Gold and copper prices tumbled to their lowest levels in several months on Tuesday, as investors grew increasingly concerned about the prospect of aggressive interest rate hikes from central banks around the world.
Three-month copper futures fell 1.2% to $7,968.50 a metric ton, their lowest level since late May. Aluminum futures also fell 1% to $2,301 a ton, while gold futures fell 0.6% to $1,836.80 an ounce, their lowest level since March.
The sharp sell-off in metals prices was driven by a number of factors, including:
- Rising interest rates: Higher interest rates make it more expensive to borrow money and invest in assets such as commodities, which are often seen as riskier investments.
- Weaker economic growth: Concerns about a potential recession are also weighing on metals prices, as weaker economic growth would lead to lower demand for industrial metals such as copper.
- Stronger dollar: The US dollar has been strengthening in recent weeks, which makes dollar-denominated commodities such as gold and copper more expensive for buyers using other currencies.
Analysts at Peak Trading Research said that the prospect of more rate hikes from the Federal Reserve and other central banks is “a headwind for dollar-backed commodities.”

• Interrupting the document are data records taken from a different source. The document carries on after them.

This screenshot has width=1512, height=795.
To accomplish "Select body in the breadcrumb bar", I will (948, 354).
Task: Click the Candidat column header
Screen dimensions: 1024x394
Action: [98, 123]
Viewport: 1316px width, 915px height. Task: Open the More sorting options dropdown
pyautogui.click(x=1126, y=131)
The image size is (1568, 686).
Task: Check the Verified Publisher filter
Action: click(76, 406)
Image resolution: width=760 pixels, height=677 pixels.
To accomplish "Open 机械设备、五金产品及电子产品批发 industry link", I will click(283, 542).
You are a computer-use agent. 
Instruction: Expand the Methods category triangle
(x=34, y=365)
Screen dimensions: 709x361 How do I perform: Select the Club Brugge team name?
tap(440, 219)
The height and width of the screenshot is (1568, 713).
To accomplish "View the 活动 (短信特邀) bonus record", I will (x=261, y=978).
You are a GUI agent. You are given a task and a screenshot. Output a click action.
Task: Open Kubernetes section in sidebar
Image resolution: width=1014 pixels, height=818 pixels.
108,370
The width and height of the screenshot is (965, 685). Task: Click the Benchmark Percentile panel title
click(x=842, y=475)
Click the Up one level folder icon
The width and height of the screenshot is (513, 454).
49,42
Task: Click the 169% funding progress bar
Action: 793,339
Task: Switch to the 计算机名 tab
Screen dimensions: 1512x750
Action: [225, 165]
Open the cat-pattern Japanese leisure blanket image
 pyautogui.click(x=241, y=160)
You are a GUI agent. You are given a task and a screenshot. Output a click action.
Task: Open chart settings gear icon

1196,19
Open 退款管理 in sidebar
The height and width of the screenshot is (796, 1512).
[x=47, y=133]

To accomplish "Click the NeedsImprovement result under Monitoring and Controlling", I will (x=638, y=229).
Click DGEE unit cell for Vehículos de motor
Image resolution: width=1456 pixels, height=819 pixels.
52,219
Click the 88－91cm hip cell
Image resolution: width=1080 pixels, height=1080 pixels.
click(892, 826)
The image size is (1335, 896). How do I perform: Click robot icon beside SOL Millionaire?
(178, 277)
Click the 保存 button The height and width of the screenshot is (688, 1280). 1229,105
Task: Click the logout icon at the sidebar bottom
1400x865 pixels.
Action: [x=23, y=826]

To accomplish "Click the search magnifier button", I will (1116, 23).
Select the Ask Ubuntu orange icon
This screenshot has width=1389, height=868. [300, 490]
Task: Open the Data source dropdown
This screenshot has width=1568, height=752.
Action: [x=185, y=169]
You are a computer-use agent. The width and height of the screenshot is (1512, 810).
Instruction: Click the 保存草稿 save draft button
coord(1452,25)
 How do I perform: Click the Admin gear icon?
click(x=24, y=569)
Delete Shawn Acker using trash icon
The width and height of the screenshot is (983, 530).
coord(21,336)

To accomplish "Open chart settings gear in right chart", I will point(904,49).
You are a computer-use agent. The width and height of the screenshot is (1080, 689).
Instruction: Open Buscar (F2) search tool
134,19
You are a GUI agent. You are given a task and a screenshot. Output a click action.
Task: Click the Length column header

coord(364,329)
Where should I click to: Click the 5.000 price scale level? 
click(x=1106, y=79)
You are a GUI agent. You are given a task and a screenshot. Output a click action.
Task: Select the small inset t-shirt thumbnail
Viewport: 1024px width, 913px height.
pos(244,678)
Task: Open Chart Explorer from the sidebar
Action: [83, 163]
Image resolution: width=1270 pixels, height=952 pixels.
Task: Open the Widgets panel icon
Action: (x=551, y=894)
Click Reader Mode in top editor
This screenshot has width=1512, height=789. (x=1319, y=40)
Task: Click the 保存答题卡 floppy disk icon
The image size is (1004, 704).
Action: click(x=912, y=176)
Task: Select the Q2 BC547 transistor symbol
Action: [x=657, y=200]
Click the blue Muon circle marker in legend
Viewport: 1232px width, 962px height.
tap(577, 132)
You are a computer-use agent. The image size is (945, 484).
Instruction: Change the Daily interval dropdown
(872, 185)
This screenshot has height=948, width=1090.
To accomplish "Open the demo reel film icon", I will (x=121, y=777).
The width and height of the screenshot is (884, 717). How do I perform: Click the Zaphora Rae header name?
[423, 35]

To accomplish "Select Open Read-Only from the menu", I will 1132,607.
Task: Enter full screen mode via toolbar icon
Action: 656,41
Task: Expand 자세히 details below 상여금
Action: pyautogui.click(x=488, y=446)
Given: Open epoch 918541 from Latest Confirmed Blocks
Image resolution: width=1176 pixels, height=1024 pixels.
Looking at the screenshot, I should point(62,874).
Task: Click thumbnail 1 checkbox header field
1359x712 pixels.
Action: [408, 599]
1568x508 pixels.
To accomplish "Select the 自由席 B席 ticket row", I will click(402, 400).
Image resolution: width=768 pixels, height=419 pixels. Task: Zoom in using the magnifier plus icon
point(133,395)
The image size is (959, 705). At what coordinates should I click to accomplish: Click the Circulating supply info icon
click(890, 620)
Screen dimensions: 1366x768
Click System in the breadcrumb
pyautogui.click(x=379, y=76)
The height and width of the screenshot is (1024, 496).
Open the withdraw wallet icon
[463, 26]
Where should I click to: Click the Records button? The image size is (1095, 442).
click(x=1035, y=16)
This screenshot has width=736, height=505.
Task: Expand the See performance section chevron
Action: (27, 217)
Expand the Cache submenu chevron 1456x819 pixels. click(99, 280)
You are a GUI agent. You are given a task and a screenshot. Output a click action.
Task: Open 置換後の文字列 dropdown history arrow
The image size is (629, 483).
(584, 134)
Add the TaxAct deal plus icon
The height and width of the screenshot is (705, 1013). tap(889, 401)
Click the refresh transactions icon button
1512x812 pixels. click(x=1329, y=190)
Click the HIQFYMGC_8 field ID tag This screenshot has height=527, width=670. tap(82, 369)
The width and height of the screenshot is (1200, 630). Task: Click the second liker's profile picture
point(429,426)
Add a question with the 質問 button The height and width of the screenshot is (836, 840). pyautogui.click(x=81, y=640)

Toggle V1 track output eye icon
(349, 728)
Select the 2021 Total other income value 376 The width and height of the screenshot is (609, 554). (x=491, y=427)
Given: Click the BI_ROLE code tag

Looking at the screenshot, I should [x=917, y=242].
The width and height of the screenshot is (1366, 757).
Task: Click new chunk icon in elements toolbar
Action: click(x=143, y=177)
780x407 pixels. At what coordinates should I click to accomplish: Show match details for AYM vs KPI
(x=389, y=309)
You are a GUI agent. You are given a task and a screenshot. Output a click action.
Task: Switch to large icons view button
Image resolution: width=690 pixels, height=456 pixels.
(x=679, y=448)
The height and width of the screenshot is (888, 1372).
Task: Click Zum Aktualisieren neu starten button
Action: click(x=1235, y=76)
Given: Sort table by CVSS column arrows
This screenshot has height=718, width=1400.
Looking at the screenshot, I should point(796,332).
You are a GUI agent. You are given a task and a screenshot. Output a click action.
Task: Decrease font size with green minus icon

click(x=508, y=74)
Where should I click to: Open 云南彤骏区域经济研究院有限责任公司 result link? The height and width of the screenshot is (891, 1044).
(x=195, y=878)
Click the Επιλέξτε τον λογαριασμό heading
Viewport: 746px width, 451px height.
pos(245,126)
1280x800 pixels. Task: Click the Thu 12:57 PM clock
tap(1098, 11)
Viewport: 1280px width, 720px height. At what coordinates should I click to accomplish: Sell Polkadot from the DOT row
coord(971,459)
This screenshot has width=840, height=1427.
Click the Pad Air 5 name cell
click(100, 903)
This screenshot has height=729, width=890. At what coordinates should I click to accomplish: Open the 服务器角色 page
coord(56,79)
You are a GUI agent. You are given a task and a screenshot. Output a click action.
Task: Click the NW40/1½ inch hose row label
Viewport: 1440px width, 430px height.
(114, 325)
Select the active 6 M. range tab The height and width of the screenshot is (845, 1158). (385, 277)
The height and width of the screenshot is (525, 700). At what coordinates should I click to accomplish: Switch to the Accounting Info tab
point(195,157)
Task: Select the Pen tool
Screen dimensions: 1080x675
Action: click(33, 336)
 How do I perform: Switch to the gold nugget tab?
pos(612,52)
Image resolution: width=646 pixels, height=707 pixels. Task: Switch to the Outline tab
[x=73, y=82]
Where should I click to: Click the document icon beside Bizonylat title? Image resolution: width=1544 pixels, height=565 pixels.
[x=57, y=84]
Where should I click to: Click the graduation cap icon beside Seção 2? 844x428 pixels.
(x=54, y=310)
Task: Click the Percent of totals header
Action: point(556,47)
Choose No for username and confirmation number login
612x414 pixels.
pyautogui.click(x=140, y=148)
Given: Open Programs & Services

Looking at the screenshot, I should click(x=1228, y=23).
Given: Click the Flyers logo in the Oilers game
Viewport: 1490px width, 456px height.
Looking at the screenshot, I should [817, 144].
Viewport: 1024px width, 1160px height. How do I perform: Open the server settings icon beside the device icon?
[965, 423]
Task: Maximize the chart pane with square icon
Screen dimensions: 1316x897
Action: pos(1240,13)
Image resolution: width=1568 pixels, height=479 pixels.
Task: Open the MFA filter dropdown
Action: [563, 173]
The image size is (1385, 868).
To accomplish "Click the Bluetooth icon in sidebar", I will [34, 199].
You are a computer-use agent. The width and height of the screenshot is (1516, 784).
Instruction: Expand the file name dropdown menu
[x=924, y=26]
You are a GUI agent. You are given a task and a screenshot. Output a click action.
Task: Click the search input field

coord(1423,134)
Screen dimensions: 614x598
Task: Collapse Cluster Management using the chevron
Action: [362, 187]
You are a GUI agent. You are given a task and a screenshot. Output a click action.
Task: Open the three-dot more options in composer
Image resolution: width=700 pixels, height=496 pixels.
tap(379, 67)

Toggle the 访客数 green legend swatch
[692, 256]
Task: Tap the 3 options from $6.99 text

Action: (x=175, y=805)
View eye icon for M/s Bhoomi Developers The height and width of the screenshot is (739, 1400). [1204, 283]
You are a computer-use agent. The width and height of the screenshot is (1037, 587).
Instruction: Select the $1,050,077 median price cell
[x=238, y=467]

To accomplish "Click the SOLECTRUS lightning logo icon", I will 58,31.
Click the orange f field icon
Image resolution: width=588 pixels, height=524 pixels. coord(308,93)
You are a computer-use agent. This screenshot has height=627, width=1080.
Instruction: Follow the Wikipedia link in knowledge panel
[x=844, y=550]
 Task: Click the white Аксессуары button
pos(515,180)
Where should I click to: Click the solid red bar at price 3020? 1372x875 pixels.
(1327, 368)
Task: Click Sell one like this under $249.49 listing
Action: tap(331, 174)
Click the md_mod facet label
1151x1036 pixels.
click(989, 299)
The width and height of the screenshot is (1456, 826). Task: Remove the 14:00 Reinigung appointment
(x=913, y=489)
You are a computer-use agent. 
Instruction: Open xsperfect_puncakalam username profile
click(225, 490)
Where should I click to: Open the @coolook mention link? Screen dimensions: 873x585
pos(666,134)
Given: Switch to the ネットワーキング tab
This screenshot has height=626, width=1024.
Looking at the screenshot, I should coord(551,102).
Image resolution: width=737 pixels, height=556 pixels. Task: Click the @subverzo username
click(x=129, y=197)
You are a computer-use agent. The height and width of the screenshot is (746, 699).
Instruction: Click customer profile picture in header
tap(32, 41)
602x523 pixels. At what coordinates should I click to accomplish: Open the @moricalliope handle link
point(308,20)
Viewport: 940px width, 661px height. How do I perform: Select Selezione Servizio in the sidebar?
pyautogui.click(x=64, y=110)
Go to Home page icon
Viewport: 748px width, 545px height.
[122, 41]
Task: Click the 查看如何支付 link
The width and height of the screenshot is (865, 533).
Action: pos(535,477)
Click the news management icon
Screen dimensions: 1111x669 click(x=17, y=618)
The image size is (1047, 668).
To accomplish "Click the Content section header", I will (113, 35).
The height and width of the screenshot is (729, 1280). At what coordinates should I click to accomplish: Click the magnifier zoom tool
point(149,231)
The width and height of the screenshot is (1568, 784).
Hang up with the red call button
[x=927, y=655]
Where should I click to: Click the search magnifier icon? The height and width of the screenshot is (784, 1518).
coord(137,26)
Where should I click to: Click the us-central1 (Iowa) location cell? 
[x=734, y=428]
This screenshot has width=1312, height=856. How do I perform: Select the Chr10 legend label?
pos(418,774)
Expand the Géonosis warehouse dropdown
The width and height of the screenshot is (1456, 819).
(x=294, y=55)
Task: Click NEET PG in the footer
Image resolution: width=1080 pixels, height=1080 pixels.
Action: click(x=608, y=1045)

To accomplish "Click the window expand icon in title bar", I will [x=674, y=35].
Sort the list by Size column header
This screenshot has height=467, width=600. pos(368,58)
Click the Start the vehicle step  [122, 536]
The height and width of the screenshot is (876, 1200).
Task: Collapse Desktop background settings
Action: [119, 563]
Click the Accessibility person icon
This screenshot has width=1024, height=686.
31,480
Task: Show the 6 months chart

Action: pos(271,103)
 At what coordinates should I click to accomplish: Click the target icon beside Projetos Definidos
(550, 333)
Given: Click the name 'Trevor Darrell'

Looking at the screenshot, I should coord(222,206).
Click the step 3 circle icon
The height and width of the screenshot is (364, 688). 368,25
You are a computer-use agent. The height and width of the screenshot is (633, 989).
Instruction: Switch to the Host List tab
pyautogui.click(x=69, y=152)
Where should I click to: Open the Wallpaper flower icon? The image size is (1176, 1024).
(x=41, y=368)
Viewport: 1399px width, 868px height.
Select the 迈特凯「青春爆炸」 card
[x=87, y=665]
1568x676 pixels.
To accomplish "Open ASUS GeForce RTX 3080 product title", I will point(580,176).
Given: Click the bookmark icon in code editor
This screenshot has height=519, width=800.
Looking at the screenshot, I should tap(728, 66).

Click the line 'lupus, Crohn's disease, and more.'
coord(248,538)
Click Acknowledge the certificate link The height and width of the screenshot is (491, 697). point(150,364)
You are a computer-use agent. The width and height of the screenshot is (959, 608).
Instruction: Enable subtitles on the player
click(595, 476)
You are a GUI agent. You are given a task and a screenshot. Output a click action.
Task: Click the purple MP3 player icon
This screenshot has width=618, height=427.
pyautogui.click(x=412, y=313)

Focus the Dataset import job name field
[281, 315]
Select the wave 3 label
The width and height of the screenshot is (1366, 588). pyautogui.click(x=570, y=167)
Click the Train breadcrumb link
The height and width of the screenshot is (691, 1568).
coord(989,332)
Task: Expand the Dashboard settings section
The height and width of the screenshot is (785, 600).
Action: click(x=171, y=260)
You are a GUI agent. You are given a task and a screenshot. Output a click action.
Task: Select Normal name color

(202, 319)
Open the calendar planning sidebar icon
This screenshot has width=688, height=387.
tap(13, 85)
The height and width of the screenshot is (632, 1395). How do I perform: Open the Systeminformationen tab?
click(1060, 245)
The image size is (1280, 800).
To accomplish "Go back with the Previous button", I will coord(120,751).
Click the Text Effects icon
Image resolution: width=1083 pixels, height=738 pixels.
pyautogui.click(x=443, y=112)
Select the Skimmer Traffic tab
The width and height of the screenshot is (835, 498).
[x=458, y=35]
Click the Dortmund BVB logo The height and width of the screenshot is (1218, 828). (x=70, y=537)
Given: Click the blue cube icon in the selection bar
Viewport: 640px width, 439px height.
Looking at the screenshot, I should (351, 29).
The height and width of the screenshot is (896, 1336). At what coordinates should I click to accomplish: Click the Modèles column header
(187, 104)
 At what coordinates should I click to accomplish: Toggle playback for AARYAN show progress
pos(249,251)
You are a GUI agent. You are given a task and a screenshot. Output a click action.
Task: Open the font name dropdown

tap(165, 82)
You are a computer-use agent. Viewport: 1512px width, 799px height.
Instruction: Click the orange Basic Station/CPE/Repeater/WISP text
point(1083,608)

“Interest rates continue to climb higher and bond markets are pricing even odds that we’ll get another Fed hike this year,” the firm said in a note. “This supports the strong US dollar and makes dollar-denominated commodities less attractive to buyers using other currencies.”
The sharp sell-off in metals prices could have a number of implications for the global economy. For example, a weaker copper price could lead to higher costs for construction and manufacturing, which could dampen economic growth. A weaker gold price could also make it more difficult for central banks to manage inflation.
It remains to be seen how long the sell-off in metals prices will last. However, analysts say that investors should be prepared for further volatility in the coming months as central banks continue to tighten monetary policy.